* To do
If a line of the records holds the word "computer", copy it out.

* Materials provided

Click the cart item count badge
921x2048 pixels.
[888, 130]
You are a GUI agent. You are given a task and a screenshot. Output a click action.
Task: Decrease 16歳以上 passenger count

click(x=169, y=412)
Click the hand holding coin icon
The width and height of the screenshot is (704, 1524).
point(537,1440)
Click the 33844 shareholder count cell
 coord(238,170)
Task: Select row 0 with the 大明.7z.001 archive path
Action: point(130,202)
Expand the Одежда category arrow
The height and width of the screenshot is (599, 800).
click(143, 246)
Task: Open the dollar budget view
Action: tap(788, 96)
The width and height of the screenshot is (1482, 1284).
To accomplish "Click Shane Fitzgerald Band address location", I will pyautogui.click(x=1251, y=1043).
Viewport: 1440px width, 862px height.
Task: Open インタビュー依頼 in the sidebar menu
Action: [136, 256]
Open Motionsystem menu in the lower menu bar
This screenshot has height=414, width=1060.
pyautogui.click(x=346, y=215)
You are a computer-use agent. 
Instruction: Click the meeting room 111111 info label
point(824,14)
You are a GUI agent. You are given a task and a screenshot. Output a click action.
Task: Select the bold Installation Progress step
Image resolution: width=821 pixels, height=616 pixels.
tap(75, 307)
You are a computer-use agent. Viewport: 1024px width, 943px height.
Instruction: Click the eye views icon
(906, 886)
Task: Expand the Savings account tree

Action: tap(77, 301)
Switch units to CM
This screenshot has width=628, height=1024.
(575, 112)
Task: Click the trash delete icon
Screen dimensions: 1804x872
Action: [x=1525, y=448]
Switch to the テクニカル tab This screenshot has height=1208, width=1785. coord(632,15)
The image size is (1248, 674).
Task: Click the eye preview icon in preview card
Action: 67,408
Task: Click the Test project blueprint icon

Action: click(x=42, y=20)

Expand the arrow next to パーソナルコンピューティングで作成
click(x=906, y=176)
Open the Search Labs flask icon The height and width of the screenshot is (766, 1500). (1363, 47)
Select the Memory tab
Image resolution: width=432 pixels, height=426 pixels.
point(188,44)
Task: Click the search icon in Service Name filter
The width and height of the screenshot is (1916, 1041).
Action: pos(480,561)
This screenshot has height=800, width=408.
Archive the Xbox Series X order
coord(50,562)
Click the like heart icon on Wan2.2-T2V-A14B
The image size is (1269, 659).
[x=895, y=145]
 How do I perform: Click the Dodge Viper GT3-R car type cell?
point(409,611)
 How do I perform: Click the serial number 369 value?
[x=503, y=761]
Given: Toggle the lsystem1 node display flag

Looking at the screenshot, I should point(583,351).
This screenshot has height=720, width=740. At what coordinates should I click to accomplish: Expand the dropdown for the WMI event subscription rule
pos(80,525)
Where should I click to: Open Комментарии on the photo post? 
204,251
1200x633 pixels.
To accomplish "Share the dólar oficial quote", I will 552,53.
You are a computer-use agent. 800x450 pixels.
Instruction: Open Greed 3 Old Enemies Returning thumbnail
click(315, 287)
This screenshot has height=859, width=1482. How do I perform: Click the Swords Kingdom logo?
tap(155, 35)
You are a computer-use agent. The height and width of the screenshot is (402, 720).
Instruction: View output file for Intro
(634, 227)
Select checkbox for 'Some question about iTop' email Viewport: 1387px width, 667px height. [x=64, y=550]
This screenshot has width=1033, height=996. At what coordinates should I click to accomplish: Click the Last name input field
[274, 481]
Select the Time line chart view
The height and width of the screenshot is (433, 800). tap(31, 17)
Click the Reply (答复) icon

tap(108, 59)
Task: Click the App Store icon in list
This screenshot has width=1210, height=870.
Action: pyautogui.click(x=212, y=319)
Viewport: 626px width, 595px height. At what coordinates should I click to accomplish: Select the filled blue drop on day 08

* Written answer
You are a computer-use agent. 
You are a computer-use agent. Viewport: 1024px width, 943px height.
You are a computer-use agent. 800x450 pixels.
You are a computer-use agent. The height and width of the screenshot is (402, 720).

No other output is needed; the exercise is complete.